同時に、30以上の団体が集まり「ミャンマー軍部クーデター反対と民主化支持光州連帯(ミャンマー光州連帯)」が結成され、発足式も行われた。
同連帯には光州の女性団体連合会や外国人福祉センター、移住民人権ネットワーク、民主社会のための弁護士会光州全南支部といった市民団体をはじめ、光州仏教連合会、光州天主教(カトリック)正義平和委員会といった宗教者の団体、さらに5.18記念財団、5月のオモニ会といった光州民主化運動を今に伝える関連団体が名を連ねた。
同連帯はこの日発表した声明書の中で、「自国民を対象にした照準射撃、民主人士とデモ指導部に対する逮捕と拷問、老若男女を問わず行われた無慈悲な暴行、真実を隠すためのメディア統制、そして特殊部隊の投入に至るまで、2021年のミャンマーは1980年5月の光州と瓜二つだ」と、光州とミャンマーを同列に並べた。
その上で、「全世界の民主的な良心勢力がミャンマー民衆と共にするため、ミャンマー軍部は必ず敗北するだろう」とし、「ミャンマーの人々の小さな力にでもなれるように、光州市民も連帯する」と明かした。
●韓国政府や国連にも行動促す
また、韓国政府に対しては「不義に目をつぶらず、ミャンマー民衆の闘争を支援するため外交的な努力を果たすよう」求めた。

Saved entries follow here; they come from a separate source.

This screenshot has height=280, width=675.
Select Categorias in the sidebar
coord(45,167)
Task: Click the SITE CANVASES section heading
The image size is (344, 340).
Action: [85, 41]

韓国政府は11日に開催した国家安全保障会議(NSC)で、ミャンマーに言及した。「ミャンマー軍部・警察の暴力的な鎮圧を強く糾弾し、ミャンマーの憲政秩序が民主的・平和的に早急に回復されるよう国際社会と共に行える実質的な措置を採る」と明かしている。
声明ではまた、国連に対しても行動を促した。
「特定の国家が集団虐殺や戦争犯罪、民族浄化や反人倫的犯罪という4大犯罪から自国民を保護できないならば国際社会が介入すべきという国連の原則を守れ」とし、「この先、どれだけ死ねば国連が行動を起こすのかというミャンマー市民の叫びからこれ以上目を背けてはならない」と主張した。

以下は声明書全文。翻訳は本紙。
●「光州連帯」声明文
虐殺をやめよ!
(2021年3月11日、ミャンマー軍部クーデター反対と民主化支持光州連帯)
1980年5月の光州とこんなにも似ているのか!
今、ミャンマーでは1980年5月の光州での虐殺が繰り返されている。70人が超える罪のない市民がミャンマークーデター軍の野蛮な銃剣により虐殺され、負傷者は数えきれないほどで、逮捕された人も2000人に達している。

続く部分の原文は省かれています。